Detailed coverage of invasive species threatening livelihoods and the environment worldwide

Abstract

Genetic and environmental influences on partial self-incompatibility in Lythrum salicaria (Lythraceae).

Abstract

Premise of research. Angiosperms are commonly classified as self-incompatible or self-compatible. This dichotomy has influenced research on the ecological and demographic consequences of colonization because of the predicted benefits of self-compatibility for establishment at low density. Some individuals of self-incompatible species, however, exhibit partial self-incompatibility (PSI), meaning that they set variable amounts of seed following self-pollination. Here, we investigate genetic and environmental components of PSI in tristylous Lythrum salicaria as a context for understanding colonization and the floral morph structure of invasive populations. Methodology.

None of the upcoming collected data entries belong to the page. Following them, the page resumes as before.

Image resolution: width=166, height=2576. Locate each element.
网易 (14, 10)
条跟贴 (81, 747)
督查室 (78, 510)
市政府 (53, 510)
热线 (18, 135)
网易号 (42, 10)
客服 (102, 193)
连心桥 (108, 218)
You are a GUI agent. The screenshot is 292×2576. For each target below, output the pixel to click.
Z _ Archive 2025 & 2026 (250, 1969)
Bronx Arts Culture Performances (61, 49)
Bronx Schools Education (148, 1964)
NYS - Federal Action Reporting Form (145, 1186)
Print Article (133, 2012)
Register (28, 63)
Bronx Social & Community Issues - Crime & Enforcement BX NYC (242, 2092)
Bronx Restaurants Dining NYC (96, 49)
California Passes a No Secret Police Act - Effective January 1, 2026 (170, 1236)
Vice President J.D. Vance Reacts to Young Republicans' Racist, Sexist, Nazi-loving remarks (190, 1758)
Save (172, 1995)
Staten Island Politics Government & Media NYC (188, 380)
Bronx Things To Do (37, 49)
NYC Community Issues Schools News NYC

We surveyed variation in PSI using experimental self- and cross-pollinations on plants (n=338) grown under glasshouse conditions. We compared the stability in expression of PSI over 2 yr (n=80), and by pollinating selected clones (n=12) grown under wet and dry conditions. We compared the compatibility status of mid-styled parents (n=14) and their selfed offspring to determine whether there was a genetic component to PSI and whether the expression of PSI, measured as fruit set after self-pollination, differed between segregating long- and mid-styled plants. Pivotal results. Approximately 34% of plants set seed following self-pollination. The mid-styled morph produced more fruit following self-pollination in comparison with the remaining morphs. An index of self-compatibility (ISC) exhibited significant repeatability for individual plants over two successive flowering seasons. There was no systematic influence of wet and dry growing conditions at flowering on PSI, but significant genetic differences among clones in overall expression of PSI were evident. A heritable component to PSI was confirmed by parent-offspring regression, and compatibility values were significantly higher in mid- versus long-styled progeny. Conclusions. Our study demonstrated a weak but significant genetic component to morph-specific variation in PSI. The capacity of the M-morph to set seed after selfing may enable individuals to found populations and contribute to the occurrence of dimorphic populations missing the short-styled morph in the invasive range of L. salicaria.